> [Instructions]
A. List the cities that the essay on megacities and regional power below names as having seen accelerating returns to scale and dramatic growth in complex, innovative businesses.
B. Answer these questions using the essay on megacities and regional power below.
(i) Where did the writer grow up?
(ii) What annual return has venture capital delivered in the thirty years to 2017?
(iii) What figure does the essay give for the US average household income?
C. Continue the essay on megacities and regional power below, picking up after its final sentence.

> [Text block]

□ □ □ □

Cracking the City Code
This was a guest edit of the exceptional Exponential View, a weekly series of essays and podcasts run by Azeem Azhar.
Challenging the power structures of megacities
Hi, I’m James. I feel particularly fortunate that Azeem asked me to contribute to Exponential View this week on a topic I’m not only interested in, but feel emotionally attached to. As a partner at Balderton Capital, a venture capital firm based in London and as a Trustee at Demos, a think-tank focussed on connecting policy to the broadest possible population base, I have a professional interest in understanding how power is shifting from cities to regions. I also have a personal stake in challenging the power structures of megacities. Growing up in South Manchester, I didn’t visit London, the economic, political and cultural capital of the UK, until I was 18.
Unlike many other financial asset classes, venture capitalists are highly engaged with their investments. It is a hyper-local service. It is only a semi-joke that investors are unwilling to drive more than 30 minutes for a board meeting. Much of the venture industry is predicated on the idea that putting enough intensely bright and ambitious people into the same room will result in world-changing businesses. The economic returns from this approach have been astounding. In the thirty years to 2017, venture capital has returned 19 per cent annually at lower volatility than the major stock indices.
There are now clearly a set of cities, San Francisco, Seattle, Boston, London and the like which have seen accelerating returns to scale and dramatic growth in complex, innovative businesses supported by the venture capital that finances them. In the process, many have become the economic engines for their respective nations.
For the last few decades, like modern-day Dick Whittingtons, some of the best and brightest have flocked to these centres of industrial and innovative power.
Democracies don’t tolerate such ongoing concentrations of power. The UK government, under Boris Johnson, has made ‘levelling up’ between the capital and the regions a key part of its policy. Donald Trump came to power, breaking the ‘Blue Wall’ while losing the popular vote in most of America’s major cities. The on-going protests in Paris of the Gilet Jaunes also reflect the political clash between regions and major cities. What mix of policy changes, private interventions and technical innovation might tilt the balance of economic power away from a nation’s largest cities?
Big cities, big issues
In knowledge economies, competitive advantage tends to be gained from the speed at which ideas and behaviours can spread. In the intensity of a city where you minimise travel time and maximise exposure to new people, the chance for serendipity, of bumping into those people with the skills and resources to support you, increases multi-fold.
There is now more wealth within the small city limits of New York than the whole of Canada; London generates the same GDP as the Netherlands, and were Tokyo set adrift as a nation on its own, it would be the fifteenth largest economy in the world. Productivity in London is the highest in the UK, more than 50 per cent higher than large swathes of the former industrial heartlands of the country.
At the same time, inequalities in both employment and welfare with people living in non-city regions have widened. (Median household income in San Francisco is approaching $110,000 per annum; nearly double the US average of $61,987 and almost 2.5 times that of West Virginia, the least well off state.)

□ □ □ □

> [Recorded data]
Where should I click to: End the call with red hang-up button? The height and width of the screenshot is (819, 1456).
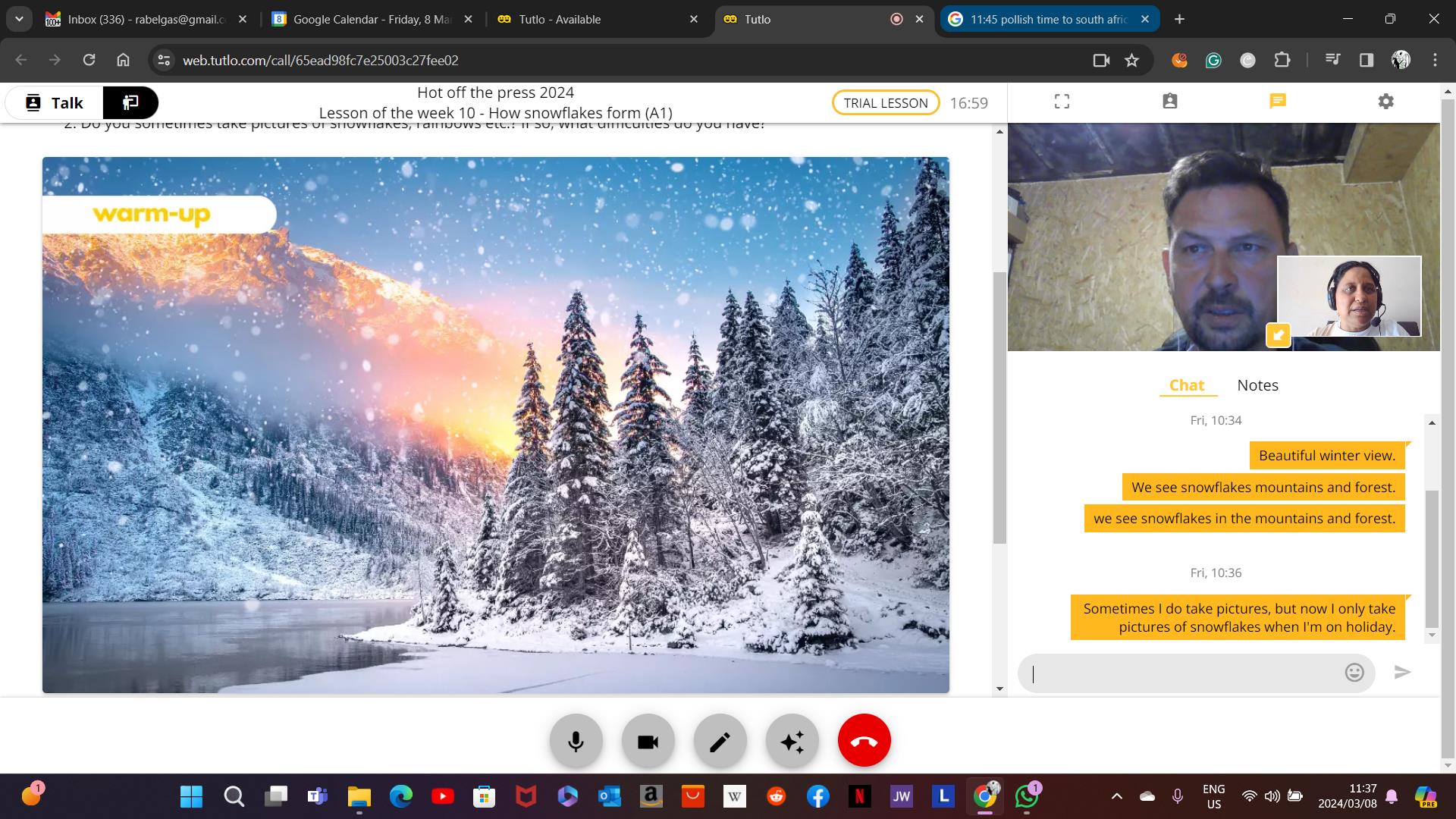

□ □ □ □

> [Responses in order]
A. San Francisco, Seattle, Boston, London

B.
(i) South Manchester
(ii) 19 per cent
(iii) $61,987

C.
Many don’t see a problem with this. Large cities produce enough economic wealth that, through a fair and redistributive tax system, can be used to support other parts of a country. The average Londoner pays £3,070 (almost $4,000) more in tax per year than they receive in state-services for instance.
There are countervailing forces: large cities are running into real issues. The sheer cost of housing means ‘superstar cities are driving people away.’ The net domestic population outflows from California, New York, New Jersey and Illinois dwarfs other cities, according to this detailed analysis by Justin Fox. (One reason these states’ populations don’t decline is because of immigration, and another is because of the birth rate.)
Commute times are lengthening. Almost all major cities over the last few decades have both promoted themselves as a great place to live and work, while simultaneously refusing to build any new housing—a policy-duo bound to fail.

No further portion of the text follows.